Burry has a strong track record of spotting bubbles and successfully betting big against them. He also shorted the dot-com bubble and made a killing from that. So, when he makes a short, you pay attention. Some people have pointed to his failed short of the S&P 500 in 2023 as proof that he has lost his touch. But if the AI bubble hadn't been propping up the US economy (the S&P 500 would have shrunk if not for a handful of AI companies growing), he would have won big from that position. He also correctly predicted the crash of meme stocks and crypto leverage markets before they plummeted.

So, when Burry announced he had shorted Nvidia and Palantir, two of the largest publicly traded companies involved in the AI bubble, everyone took notice. Particularly as this short is not small by any means, with a total short valuation of $1.2 billion. That makes it almost as large as his eventual position in 2007! What's more, Burry has a habit of increasing his short position the longer it takes the bubble to burst. So this position is likely to increase significantly from here.

Can you blame him? Since 2023, Nvidia shares have increased 13-fold, while Palantir has increased 30-fold! These are the largest companies that grew the AI bubble. Yet, the businesses they are tied to, where this considerable extra value has come from, are widely unsustainable and valued on demonstrably false speculation. This bubble is huge, and these are the obvious picks to short.

And it isn't just Burry trying to pit substantial shorts against the AI bubble. So too is the investment bank Deutsche Bank.

They have been one of the largest lenders for the expansion of AI data centres, lending billions upon billions of dollars over the past few years. However, AI data centres are even less profitable than AI (read more here), and this critical infrastructure is guaranteed to become worthless when the AI bubble pops, just as network infrastructure did after the dot-com bubble. To protect itself against the severe exposure, Deutsche Bank is actively considering shorting AI-related stocks, according to the credible Financial Times.

Let me spell that out. A major global investment bank is actively shorting its own gargantuan investments to protect itself from losses. That is insane! To take a short position large enough to stem this potential multi-billion-dollar hole would also mean that if the AI bubble didn't pop, this short position would be so expensive it would almost certainly negate any gains from these investments. They are effectively putting themselves in a lose-lose situation. They would only ever consider doing that if the potential losses they have exposed themselves to are significantly greater than the consequences and almost certain to occur. In other words, Deutsche Bank knows the AI bubble is going to pop, and soon, and is bracing for impact.

Why does this matter? Why should you care that Burry is shorting the AI industry as heavily as he did the subprime mortgage market? Why do you need to know about a major investment bank moving to take an unprecedented short against its own colossal investments?

Because it proves this bubble is here and is going to pop sooner rather than later.
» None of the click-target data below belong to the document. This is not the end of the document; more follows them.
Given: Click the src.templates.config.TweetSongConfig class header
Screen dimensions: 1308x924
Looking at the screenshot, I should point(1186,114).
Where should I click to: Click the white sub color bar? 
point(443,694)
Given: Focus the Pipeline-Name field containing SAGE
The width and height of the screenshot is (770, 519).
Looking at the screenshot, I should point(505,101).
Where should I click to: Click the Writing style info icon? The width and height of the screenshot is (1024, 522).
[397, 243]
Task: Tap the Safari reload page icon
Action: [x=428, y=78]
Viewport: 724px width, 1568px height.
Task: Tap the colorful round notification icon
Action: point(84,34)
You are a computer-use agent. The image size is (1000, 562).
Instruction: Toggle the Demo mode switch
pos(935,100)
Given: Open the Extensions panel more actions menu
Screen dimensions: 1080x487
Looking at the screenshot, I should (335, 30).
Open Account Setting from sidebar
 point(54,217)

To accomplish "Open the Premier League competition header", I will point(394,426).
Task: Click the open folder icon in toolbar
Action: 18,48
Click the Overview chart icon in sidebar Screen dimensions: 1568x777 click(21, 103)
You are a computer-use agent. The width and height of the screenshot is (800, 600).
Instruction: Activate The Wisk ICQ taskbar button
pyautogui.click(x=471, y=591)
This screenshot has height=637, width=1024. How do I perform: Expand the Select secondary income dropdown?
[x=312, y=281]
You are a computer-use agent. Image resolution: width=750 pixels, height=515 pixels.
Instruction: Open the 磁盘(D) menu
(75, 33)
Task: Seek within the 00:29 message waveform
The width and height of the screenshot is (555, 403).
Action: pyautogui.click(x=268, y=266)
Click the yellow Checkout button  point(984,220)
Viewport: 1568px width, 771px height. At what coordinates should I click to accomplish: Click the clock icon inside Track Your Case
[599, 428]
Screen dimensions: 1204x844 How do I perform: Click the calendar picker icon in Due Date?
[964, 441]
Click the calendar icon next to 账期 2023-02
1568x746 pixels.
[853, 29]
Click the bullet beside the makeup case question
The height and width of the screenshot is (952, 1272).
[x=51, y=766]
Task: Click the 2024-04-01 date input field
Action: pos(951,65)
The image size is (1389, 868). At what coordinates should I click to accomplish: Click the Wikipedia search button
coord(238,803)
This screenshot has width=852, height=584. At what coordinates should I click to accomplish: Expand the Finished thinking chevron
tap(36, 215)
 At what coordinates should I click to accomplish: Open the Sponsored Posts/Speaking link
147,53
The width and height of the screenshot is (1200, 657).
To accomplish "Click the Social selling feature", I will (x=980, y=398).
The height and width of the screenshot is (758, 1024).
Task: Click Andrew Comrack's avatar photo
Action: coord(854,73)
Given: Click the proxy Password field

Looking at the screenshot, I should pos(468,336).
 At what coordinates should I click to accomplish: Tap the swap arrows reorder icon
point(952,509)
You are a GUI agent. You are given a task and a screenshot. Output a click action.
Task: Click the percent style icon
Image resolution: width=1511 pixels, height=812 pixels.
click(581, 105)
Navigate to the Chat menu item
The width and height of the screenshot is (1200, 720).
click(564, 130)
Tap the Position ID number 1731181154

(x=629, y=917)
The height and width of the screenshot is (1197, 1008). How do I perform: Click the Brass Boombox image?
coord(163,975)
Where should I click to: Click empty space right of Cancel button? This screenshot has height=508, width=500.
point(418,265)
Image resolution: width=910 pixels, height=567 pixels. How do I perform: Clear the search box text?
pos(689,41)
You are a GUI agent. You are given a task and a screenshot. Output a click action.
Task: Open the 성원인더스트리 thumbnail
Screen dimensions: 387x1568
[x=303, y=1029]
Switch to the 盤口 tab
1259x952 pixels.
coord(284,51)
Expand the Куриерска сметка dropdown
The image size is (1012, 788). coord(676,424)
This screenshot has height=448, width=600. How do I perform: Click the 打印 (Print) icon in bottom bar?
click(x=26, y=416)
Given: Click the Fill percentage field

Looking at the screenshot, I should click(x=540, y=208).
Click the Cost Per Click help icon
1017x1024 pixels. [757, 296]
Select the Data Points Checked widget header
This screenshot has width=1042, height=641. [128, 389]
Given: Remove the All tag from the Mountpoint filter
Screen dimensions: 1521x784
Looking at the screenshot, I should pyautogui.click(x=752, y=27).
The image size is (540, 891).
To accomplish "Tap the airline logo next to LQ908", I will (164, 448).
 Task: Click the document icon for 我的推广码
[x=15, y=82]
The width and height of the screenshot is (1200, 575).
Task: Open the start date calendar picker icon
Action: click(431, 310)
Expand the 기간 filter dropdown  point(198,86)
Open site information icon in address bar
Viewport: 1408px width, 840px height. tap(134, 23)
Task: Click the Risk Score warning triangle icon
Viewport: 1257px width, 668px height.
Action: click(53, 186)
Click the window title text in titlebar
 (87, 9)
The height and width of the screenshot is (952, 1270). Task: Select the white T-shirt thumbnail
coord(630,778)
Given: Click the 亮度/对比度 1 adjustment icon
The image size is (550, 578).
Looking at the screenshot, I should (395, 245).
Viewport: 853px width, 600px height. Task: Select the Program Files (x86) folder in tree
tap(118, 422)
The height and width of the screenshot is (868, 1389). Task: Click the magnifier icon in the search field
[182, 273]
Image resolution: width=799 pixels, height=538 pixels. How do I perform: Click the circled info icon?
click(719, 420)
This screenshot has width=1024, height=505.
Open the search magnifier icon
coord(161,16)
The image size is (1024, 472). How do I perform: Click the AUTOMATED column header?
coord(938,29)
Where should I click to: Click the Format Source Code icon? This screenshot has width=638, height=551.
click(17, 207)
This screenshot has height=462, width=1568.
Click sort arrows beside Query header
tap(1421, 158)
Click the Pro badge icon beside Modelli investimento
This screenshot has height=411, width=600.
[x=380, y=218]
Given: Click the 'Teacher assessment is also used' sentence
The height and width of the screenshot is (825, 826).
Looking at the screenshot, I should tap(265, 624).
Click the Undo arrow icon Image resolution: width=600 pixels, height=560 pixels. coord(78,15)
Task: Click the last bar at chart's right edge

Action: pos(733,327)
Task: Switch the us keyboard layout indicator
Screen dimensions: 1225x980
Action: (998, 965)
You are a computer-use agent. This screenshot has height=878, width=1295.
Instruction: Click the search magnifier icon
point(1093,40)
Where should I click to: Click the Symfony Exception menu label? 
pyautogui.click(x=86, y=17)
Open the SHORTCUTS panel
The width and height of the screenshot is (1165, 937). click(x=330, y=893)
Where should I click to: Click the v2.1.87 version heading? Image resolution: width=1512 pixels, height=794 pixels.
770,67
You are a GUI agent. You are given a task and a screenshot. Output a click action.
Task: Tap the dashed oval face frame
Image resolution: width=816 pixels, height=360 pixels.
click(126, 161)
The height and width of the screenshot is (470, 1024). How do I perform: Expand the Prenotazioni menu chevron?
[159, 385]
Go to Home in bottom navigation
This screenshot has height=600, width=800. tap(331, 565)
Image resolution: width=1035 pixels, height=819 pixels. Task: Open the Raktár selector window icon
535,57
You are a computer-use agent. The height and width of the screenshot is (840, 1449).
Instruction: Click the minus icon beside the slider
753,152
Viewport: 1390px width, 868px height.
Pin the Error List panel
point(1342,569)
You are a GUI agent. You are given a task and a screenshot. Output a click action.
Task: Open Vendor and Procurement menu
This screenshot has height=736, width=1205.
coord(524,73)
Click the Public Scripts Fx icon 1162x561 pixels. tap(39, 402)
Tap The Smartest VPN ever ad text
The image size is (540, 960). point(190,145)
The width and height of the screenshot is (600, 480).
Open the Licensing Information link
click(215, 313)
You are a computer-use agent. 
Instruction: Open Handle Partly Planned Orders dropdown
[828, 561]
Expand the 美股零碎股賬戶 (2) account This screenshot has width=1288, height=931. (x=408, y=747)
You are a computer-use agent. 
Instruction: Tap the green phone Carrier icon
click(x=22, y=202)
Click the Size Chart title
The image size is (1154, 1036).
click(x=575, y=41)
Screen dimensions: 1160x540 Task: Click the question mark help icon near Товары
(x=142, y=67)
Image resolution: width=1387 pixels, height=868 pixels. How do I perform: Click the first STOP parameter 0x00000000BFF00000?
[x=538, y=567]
And when it does, it will make 2008 seem like a breeze. The US is already functionally in a recession, with GDP stagnating once the AI boom is taken out of the picture (read more here). And the AI bubble is predicted to already be four times larger than the subprime mortgage crisis. When this bubble bursts, it will decimate the US and global financial systems to a level never before seen in human memory. This isn't an upcoming storm but a Category 5 hurricane coming our way. And, I don't know about you, but I definitely think we should all prepare, however we can, for when it makes landfall.